Yapılacak Görev » Mehmet Uçum'un İmamoğlu kararı hakkındaki değerlendirmesini konu alan metinde "Cumhurbaşkanı Başdanışmanı ve" ifadesinin geçtiği yerden başlayıp "yasak süreci başladı." ifadesinden sonra biten kısmı kelimesi kelimesine yazın.

Verilen Metin »

------------

Cumhurbaşkanı Başdanışmanı ve Cumhurbaşkanlığı Hukuk Politikaları Kurulu Başkanvekili Mehmet Uçum, İstanbul Büyükşehir Belediye Başkanı Ekrem İmamoğlu için verilen hapis cezası hakkında ‘uzun uzun’ değerlendirmede bulundu.
İBB Başkanı Ekrem İmamoğlu’nun YSK üyelerine hakaret ettiği iddiasıyla yargılandığı davada İmamoğlu’na ‘kurul halinde çalışan kamu görevlilerine hakaret’ suçlamasıyla iki yıl yedi ay 15 gün hapis cezası verilmişti. İmamoğlu hakkında siyasi yasak süreci başladı.
İmamoğlu’na verilen karardan sonraysa kamuoyunda altılı masanın cumhurbaşkanı adayı, İmamoğlu’nun siyasi serüveninin Erdoğan’a benzerliği ve kararın siyasiliği gibi konularda tartışma çıkmıştı.
Habertürk’te yayımlanan ve tartışmalara kendince ‘cevap’ niteliğinde olan Uçum’un değerlendirmesine göre, İmamoğlu’yla ilgili verilen karar ve kendisinin siyasi serüvenini Erdoğan’a benzetmek yanlış.
‘Taklitler her zaman aslını yaşatır’
“Unutulmasın ki taklitler her zaman aslını yaşatır, yüceltir” diyen Uçum’un değerlendirmesinden öne çıkanlar şöyle:
* Bu kararla Ekrem İmamoğlu, Cumhurbaşkanı Erdoğan’ın büyük siyasi yürüyüşüne başladığı duruma getirildi görüşü kökten yanlıştır ve asla gerçekçi değildir. Ekrem İmamoğlu’nu Cumhurbaşkanı Erdoğan’a benzetmek teşbihte esaslı hata yapmak demektir. İmamoğlu sürecinin Cumhurbaşkanı Erdoğan’ın yaşadıklarıyla ve yaptıklarıyla en ufak bir ilgisi yoktur.

------------

Veriler »
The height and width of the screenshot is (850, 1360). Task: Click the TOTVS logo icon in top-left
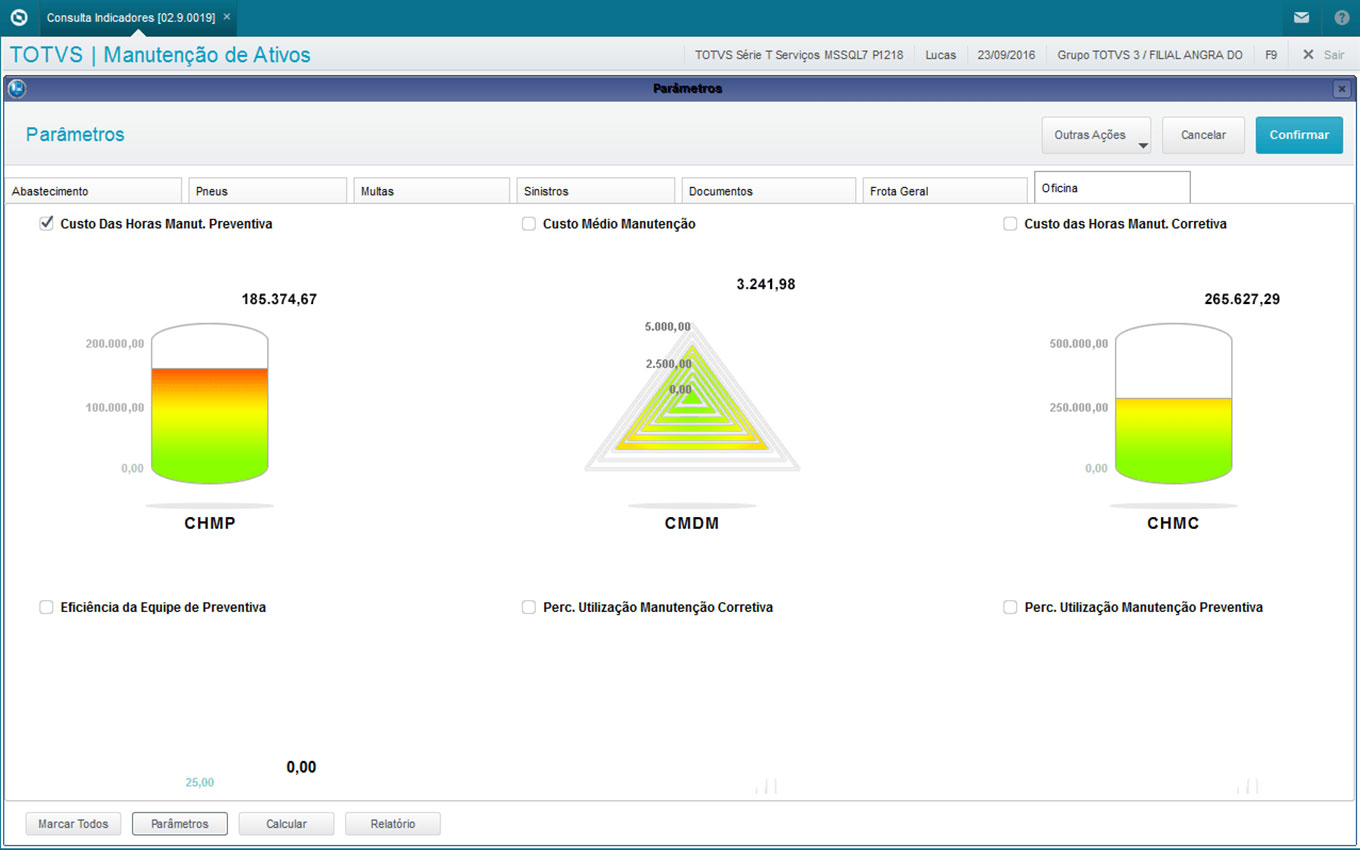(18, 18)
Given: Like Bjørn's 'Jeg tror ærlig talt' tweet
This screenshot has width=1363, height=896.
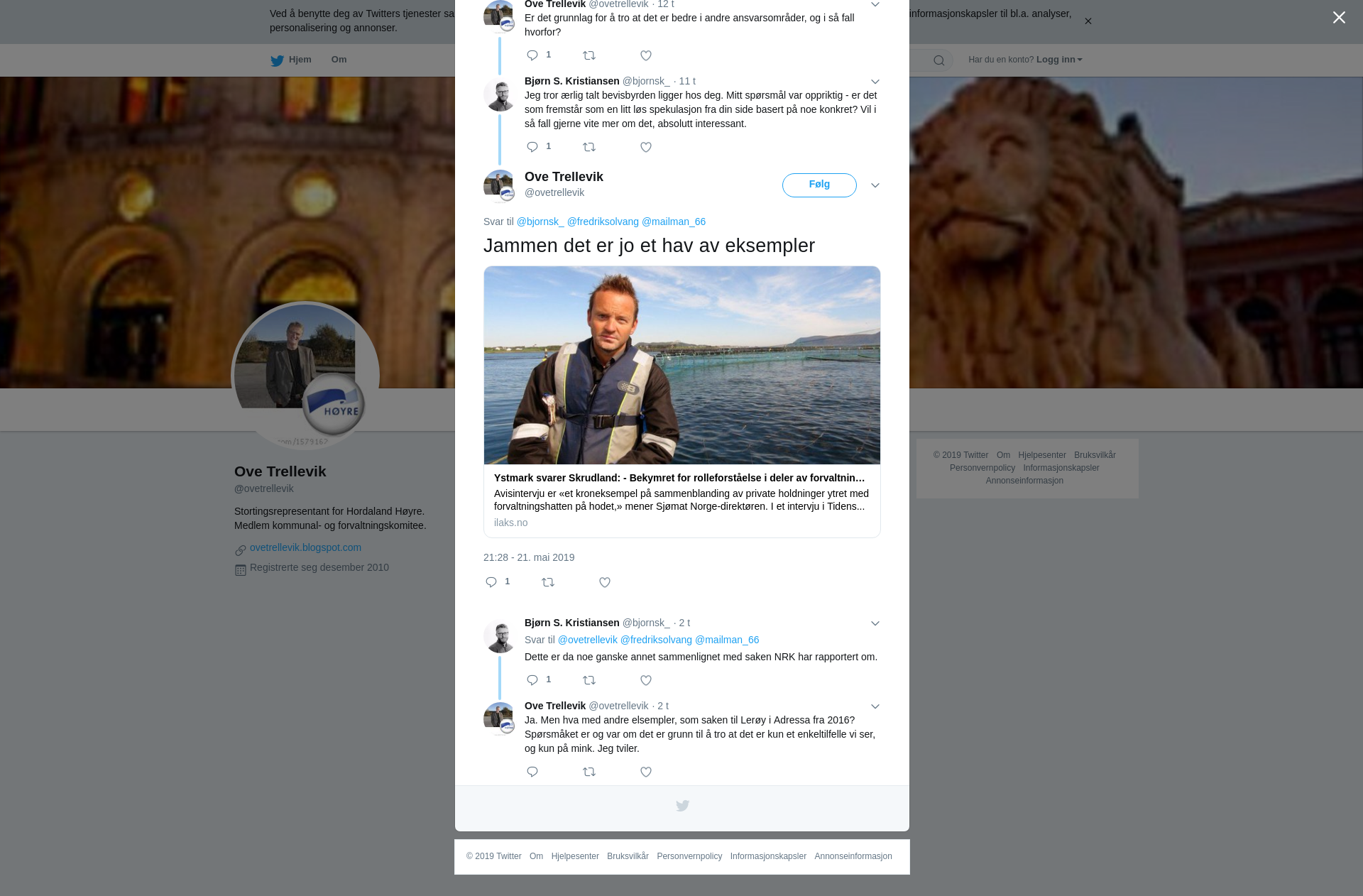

------------

Görev Sonucu »
Cumhurbaşkanı Başdanışmanı ve Cumhurbaşkanlığı Hukuk Politikaları Kurulu Başkanvekili Mehmet Uçum, İstanbul Büyükşehir Belediye Başkanı Ekrem İmamoğlu için verilen hapis cezası hakkında ‘uzun uzun’ değerlendirmede bulundu.
İBB Başkanı Ekrem İmamoğlu’nun YSK üyelerine hakaret ettiği iddiasıyla yargılandığı davada İmamoğlu’na ‘kurul halinde çalışan kamu görevlilerine hakaret’ suçlamasıyla iki yıl yedi ay 15 gün hapis cezası verilmişti. İmamoğlu hakkında siyasi yasak süreci başladı.